The next step is to save up enough $$ so that I can move out of this town closer to the big city in Burlington. It may take up to a year or so to pull this off because the old job really screwed my budget with lack of work recently.
I have'nt had the luxury or time to travel to Boston or Montreal to really discover the places and know if they're going to be right for me, had I the funds to really relocate for real again.
So, for some people, living rurally may work for them and for those in urban areas, it suits them fine. And that's okay. I've realized that I can't force this town to change for me nor can I do anything about it. This town has a calm sense of complacency and it's not always a good thing, and the local arts scene is very lacking, compared to Cleveland and Burlington (both places I've lived at).
In some ways, I think complacency=death of creativity.
But do let me know if you're going to Fuerta Ventura does something to your creativity and your comics inspiration!
I'm currently at university, which I strange for my creativity because I study in Plymouth, so I'm in a city, and in close proximity to the sea. In contrast, my actual home is much more inland, in a village with lots of trees, and a river running through it.
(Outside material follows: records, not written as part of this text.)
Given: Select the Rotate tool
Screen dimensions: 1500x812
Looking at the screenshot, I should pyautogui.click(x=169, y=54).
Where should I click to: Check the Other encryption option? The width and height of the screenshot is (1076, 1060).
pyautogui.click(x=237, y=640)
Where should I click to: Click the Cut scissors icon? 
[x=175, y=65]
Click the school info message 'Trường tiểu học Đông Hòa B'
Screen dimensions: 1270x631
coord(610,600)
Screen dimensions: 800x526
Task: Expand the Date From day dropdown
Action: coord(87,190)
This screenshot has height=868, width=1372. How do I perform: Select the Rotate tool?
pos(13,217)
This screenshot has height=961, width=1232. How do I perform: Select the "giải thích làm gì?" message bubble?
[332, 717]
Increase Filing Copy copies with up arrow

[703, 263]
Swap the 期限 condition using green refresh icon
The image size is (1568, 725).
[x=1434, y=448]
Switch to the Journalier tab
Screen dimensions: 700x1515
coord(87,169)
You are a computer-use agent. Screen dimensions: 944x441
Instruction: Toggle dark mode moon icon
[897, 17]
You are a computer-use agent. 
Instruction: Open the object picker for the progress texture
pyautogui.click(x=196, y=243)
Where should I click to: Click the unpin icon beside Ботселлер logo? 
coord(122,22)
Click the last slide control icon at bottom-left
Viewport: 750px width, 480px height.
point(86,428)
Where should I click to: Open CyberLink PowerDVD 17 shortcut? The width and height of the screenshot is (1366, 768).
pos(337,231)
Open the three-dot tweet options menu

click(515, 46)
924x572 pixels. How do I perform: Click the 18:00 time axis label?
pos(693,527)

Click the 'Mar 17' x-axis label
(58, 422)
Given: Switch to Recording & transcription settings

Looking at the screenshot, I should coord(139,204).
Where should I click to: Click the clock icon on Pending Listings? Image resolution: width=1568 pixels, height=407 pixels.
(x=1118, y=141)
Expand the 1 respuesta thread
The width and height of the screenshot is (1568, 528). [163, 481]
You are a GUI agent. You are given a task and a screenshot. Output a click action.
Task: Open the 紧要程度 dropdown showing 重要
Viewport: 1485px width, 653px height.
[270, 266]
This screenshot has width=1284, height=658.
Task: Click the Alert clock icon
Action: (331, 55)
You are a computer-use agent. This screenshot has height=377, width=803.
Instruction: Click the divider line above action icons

I find that my creativity behaves differently in these two locations as well.
It seems that wherever I go has some sort of impact on my work. While visiting Portugal, for example, I plotted out an entire sci-fi comic, basing one of the planets on the red earth I had seen there. I ended up scripting it all properly when I got home, and 2 years later had made it into a finished comic. But when I had first arrived in Portugal, I hadn't had any new comic ideas in months!
I think creative people need to keep their minds open to new experiences of all kinds. Not just new places, but they can really feed their creativity by learning about or experiencing things they would usually not encounter. Sometimes I stumble upon something that seems really insignificant (like the fact that the earth in Portugal was so red compared to the UK), but to me there is something about it that just triggers my creativity, and demands that I use it
But I do agree that some kind of creative inertia happens when the artist travels to a destination near or far to a place that is new. The fresher the experience, the more inspired the artist is. In a way, it's a good thing I have left the day job to free myself of the shackles, but on the other hand, it's a risk when I freelance alone.
I think as creatives, we're not meant to be shackled and chained.
I've just got back from my holiday, and I would say my creativity came through much easier while I was there; I came back with 22 episode ideas for my comic series. They're at varying levels of completeness, anything from a rough idea to a bullet-pointed plotline which is ready to take to the scripting stage. I'd say it was pretty successful!
I'm sure I'll find renewed inspiration there, now that my old art school got a $5 million dollar donation from a local philanthropist recently. I was supposed to go there this month due to a school reunion but could'nt go due to the budget and insane heatwave.
And from there, I may visit Boston for the first time as I've never set foot there. Montreal's on my list as well but need a passport to do it first.
I think travelling to your home town is a great idea! I think with me the main reasons I feel more creative when on holiday are; the fact that I've got no commitments while I'm there, we almost never have plans other than 'sit around the pool at the villa' or 'we're going to a restaurant/the beach'. It means I'm completely relaxed and can allow my mind to wander with no worries about any plans. The second reason is that I get exposed to sights/sounds etc that I wouldn't usually, and they can provide new and interesting things for me to explore artistically.
For example, while on the plane I came up with two ideas. The first was simply to have an episode of my comic revolve around imps causing chaos on a flight. The second was to have an episode involving minotaurs, and that came purely from seeing an advert for Red Bull on the back of the seat in front of me haha.